4.`rng.choices` 和 `rng.sample`

還有一種有放回取樣實現方法是我在論文^[1]的程式碼^[2]中學習到的。即先定義一個隨機數生成器，再呼叫隨機數生成器的choices方法或sample方法，其使用方法和random.choice/random.sample函式相同。

rng_seed = 1234
rng = random.Random(rng_seed)
res5 = rng.choices(
     population=[0,1,2,3,4],
     weights=[0.1, 0, 0.3, 0.6, 0],
     k=3,
)
print(res5) # [3, 3, 0]

res6 = rng.sample(
     population=[0, 1, 2, 3, 4],
     k=3,
)
print(res6) # [4, 0, 2]

這兩個函式在論文^[1]的實現程式碼^[2]中用來隨機選擇任務節點client：

 def sample_clients(self):
        """
        sample a list of clients without repetition

        """
        rng_seed = (seed if (seed is not None and seed >= 0) else int(time.time()))
        self.rng = random.Random(rng_seed)
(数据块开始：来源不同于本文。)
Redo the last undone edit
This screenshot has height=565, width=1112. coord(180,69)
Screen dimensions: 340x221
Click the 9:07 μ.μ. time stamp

        if self.sample_with_replacement:
            self.sampled_clients = \
                self.rng.choices(
                    population=self.clients,
                    weights=self.clients_weights,
                    k=self.n_clients_per_round,
                )
        else:
            self.sampled_clients = self.rng.sample(self.clients, k=self.n_clients_per_round)

5. `numpy.random.choices`

從序列中按照權重分佈取樣也可以採用numpy.random.choice實現。其函式原型如下:

random.choice(a, size=None, replace=True, p=None)

a: 1-D array-like or int 如果是1-D array-like，那麼樣本會從其元素中抽取。如果是int，那麼樣本會從np.arange(a)中抽取；
size: int or tuple of ints, optional 為輸出形狀大小，如果給定形狀為\((m, n, k)\)，那麼\(m\times n\times k\)的樣本會從中抽取。預設為None，即返回一個單一標量。
replace: boolean, optional 表示取樣是又放回的還是無放回的。若replace=True，則為又放回取樣（一個值可以被採多次），否則是無放回的（一個值只能被採一次）。
p: 1-D array-like, optional 表示a中每一項被採的概率。如果沒有給定，則我們假定a中各項被採的概率服從均勻分佈（即每一項被採的概率相同）。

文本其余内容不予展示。